The bin cabinet is sturdy even those some of the shelves broke at the dado. I just glued in the separators and they supported the breaks. Several of the dividers are lopsided and will only fit the small bins in sideways  But it is still much better than that piece of plastic they were supposed to attach to or the older case we got from Builders Square (no longer in business around here) about 17 years ago. It had some of the pieces of acrylic that would swing down to hold the bins in place while moving it break. So it could be a challenge bringing it to the work area. Now it is easy to stand up and just search for the right one. Or is most of the time...do need to get my brother over to wire in some more lights in the garage along with more outlets there and the basement.

Now for clamps....I have some coupons for Harbor Freight to get more of the larger black and red (or is it orange?) ones for under $2.00 a piece.

I won't get anymore of the red corner clamps from Harbor Freight though. They only cost a buck less than the Menards ones and don't hold half as well. Just a little bit of metal not there can make a huge difference in how well it clamps. I am pushing for a trip there as I really want a drill press and if the repair guy doesn't put the new saw together, want to buy one of their hydraulic lift tables or even a shop crane to lift it. I know I can resell the shop crane if I get it (think the coupon is for only $70) or trade it in for metal work from a friend. If it is the lift table instead, well I have wanted that for years.


----------



## timbertailor (Oct 4, 2009)

Someone's been busy.

Good use of space behind the door.

Thanks for taking time to post some photos. They are appreciated.

I may have to make a magazine rack similar to yours if I ever get finished with my current project.


----------



## CanuckGal (Nov 26, 2008)

I have some clamps similar to those black and orange (or red) ones. I am not very fond of them. The nylon the heads are made out of will give when you apply enough pressure meaning that you actually aren't applying more pressure at all. Mine were cheap when I bought them too and that was the attraction. But I wouldn't buy any more of them. JMHO.


----------



## xplorx4 (Dec 1, 2008)

Good shots Derek, Those HF clamps work much better if you rough up the slides (I guess that is what you would call it). I took mine apart to see if I could help them. Seems the mechanism inside pinches on the slide, by roughing it up with 80 grit it grabs better. Does this make sense? I will take pics later to show what I mean. I do know that I improved the performance by at least 2X. Just a thought.


----------



## Stefang (Feb 10, 2010)

Good work Derek. Glue-ups are usually a nightmare and require a lot of clamps. I always do a dry run first to make sure that I have enough clamps and that everything fits together the way it's supposed to. This has saved me a lot of grief in the past. 

If you're not happy with the clamps you buy, you might consider doing a little research into shop made clamps on the net.


----------



## DerekO (Jan 20, 2010)

I found the harbor freight clamps had the plastic on the ends coming off while they were still in the bag yet. So I asked my Wife to go out to the garage and get me some super glue (need to restock again now) and glued down all of the tips. Other than that they seemed to work pretty good for me.

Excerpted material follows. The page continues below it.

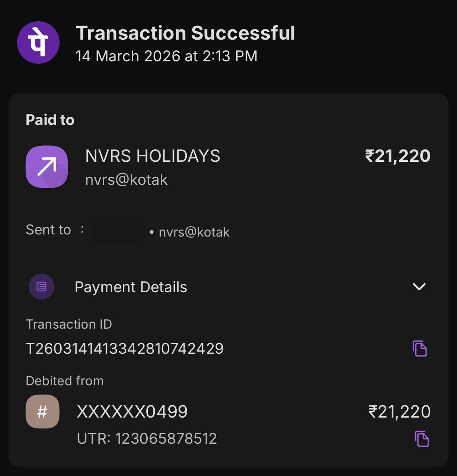Select the transaction ID number T2603141413342810742429
457x476 pixels.
click(x=125, y=349)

As for the red harbor freight corner clamps I haven't looked into trying to fix them in anyways yet. sanding them so they catch might help. I did think about taking them over to my buddies welding shop once things warm up, but the time and effort put into them would probably be better spent just getting better clamps as they were so cheap.

One reason I used so many clamps on this project was because of the broken shelves. I needed to clamp them down tight onto the separators so that everything would glue up solid. The clamps also some what hide how crooked a lot of the separators are 

I saw the magazine rack on some other site. That one was different on the top (mine would have been the same, but I had done the mortises on a different edge than originally planned and forgot to erase the pencil line for the cut. So I had to salvage it by rounding over the whole top. The plan also didn't have a bottom piece/stile/tenon, so I couldn't understand how the magazines would stay in it, so added it.

My recliner that doesn't recline is to the right of the right hand door. The table saw is right in front of that door. The little ryobi router table sits right next to the left hand door next to the white closetmaid pantry/wardrobe and the dust collector is where it used to be, straight in front of the door and table saw. (or soon to be fixed and put together new saw will be). I think it is a 12x12 room or close to it and I get a bit under half of it minus the 2'x'4 closetmaid thing by the left (garage) door. Bit smaller than I would like, but I am also only using a rolling stool and not my mobility scooter like I would if I was out in the garage during warmer weather. As it is I still have to either rest a lot or ask my Wife to go grab things from the other side of the area or even get things out of the closetmaid thing. The cabinet I made is right over my head when I sit in the recliner and over it is a 54" (I think) wide home depot cabinet that is almost all MDF and why it was decided I had better up my wood working skills as the budget won't call for custom, non mdf cabinets in the new house unless I learn to build them.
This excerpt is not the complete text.